The problem with this argument though, is that the most puzzling transition in evolution was not beyond 100%. Rather, before sex evolved, duplicates passed on 100% of genes, but using sex, parents pass on only 50% of genes. Despite claims that this has been solved, no one has ever proven how a 50% loss of frequency was a gain over 100%, before sex evolved. The new model might not seem able to solve it either, but look again at the shape of the surface in Fig 0.2.
To explain, we suppose that if a gene ascends the first cellular peak to 100%, and then migrates into new populations that descend from the originating one, we assume that a gene at 100% in a first population stays at 100% in the next populations after that. As fact, some genes, such as for histones, or ubiquitin, descend that way. Another fact though (it needs verifying) is that all genes to descend 100% for their full length only do it after sex evolved. Prior to sex, only sub-genetic lengths of full genes can become 100% distributed, or ancient genes, mostly of RNA, which show evidence of being 'horizontally' transferred across life. It infers that full-length genes cannot migrate from 100% on the first peak and then across to the far slope of Fig 0.2, except via the use of sex.
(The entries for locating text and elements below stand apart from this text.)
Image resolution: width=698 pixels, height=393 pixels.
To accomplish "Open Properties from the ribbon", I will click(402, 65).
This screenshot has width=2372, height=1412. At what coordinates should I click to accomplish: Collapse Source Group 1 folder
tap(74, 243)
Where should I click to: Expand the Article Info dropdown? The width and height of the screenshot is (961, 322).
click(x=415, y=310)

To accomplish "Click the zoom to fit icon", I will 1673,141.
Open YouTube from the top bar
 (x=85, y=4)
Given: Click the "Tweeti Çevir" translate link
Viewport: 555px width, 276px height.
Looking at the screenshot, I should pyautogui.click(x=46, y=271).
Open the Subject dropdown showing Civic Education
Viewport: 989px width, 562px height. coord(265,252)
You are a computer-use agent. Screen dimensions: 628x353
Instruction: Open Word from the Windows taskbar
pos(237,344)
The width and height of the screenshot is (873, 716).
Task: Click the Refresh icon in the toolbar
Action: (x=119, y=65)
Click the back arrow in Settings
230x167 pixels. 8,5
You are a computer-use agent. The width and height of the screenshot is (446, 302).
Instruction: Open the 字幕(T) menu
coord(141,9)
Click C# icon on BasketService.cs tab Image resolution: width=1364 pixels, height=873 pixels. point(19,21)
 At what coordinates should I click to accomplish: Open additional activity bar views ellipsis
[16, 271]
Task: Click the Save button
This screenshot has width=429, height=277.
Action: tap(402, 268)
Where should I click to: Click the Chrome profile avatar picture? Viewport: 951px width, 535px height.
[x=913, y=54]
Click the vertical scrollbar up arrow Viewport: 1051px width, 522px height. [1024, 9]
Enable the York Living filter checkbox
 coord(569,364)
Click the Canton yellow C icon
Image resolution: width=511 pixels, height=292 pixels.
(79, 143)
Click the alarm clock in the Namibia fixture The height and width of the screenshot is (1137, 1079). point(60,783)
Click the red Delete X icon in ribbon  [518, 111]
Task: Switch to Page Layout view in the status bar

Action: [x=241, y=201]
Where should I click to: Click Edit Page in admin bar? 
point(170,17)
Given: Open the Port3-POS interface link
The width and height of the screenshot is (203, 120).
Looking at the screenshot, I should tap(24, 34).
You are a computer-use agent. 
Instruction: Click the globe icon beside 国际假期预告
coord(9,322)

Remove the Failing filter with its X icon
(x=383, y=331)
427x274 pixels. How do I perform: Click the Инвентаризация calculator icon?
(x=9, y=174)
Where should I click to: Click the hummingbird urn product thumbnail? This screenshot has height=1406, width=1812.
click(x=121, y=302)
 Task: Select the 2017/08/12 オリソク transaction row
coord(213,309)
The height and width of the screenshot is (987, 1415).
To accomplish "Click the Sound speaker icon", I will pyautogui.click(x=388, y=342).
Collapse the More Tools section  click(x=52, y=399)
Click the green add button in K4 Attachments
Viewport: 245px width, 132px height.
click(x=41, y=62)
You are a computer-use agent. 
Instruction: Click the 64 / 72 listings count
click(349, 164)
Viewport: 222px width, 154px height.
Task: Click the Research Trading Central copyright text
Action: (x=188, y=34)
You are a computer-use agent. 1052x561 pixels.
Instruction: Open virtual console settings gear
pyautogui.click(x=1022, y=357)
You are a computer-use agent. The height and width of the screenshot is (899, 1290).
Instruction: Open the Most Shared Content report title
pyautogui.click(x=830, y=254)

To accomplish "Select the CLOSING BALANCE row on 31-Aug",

Fig 0.2 might reveal the problem. In a standard model of evolution, in Fig 0.1, a gene can gain 100% frequency in 100% time, at no penalty. Yet in Fig 0.2, notice, with two pathways, there is a penalty. If a gene ascends 100% on the first peak it becomes trapped, and cannot migrate to the far slope without descending to cross a "valley" between the peak and the slope. Of course, no textbook admits there can be a valley, but a peak is unavoidable graphically (try it) from two growth curves, if one curve ends in a peak, and the other ends on in a slope. Besides, there are ways to cross the valley, which might solve several mysteries.
The first way that a gene can cross from the peak to the slope is by 'horizontal' transfer. This will appear in Fig 0.2, as if the gene leaves the surface and simply leaps across empty space (as if in hyperspace). I will later explain why it is this way, but it occurred extensively in early life. The other way across, is not to ascend the peak all the way up. Notice, a gene could avoid crossing the valley where it is deep, if the gene stopped halfway up to the cellular peak, and crossed on a flatter part of the slope. Later, I show another diagram of why a gene would stop at exactly 50% along the front curve. I will also propose tests of molecular distribution, from before until after the transition to sex, which can test independently if this is the correct explanation.
Even then, the peak, valley, and slope in Fig 0.2, is not intended to explain each biological detail of sex, or nullify other theories about its advantages. There were many steps to the evolution of sex, the book will explain. Instead, before we even come to sex, the first paradox to resolve in evolution is how the gene can gain frequency, and the model can keep running, beyond 100% limits. Without this, you cannot even prove how life evolved from non-life. The method of two pathways of selection can solve this puzzle. As correlation, this method also seems able to solve the paradox over the evolution of sex. It might also explain horizontal gene exchange, and other effects leading to sex.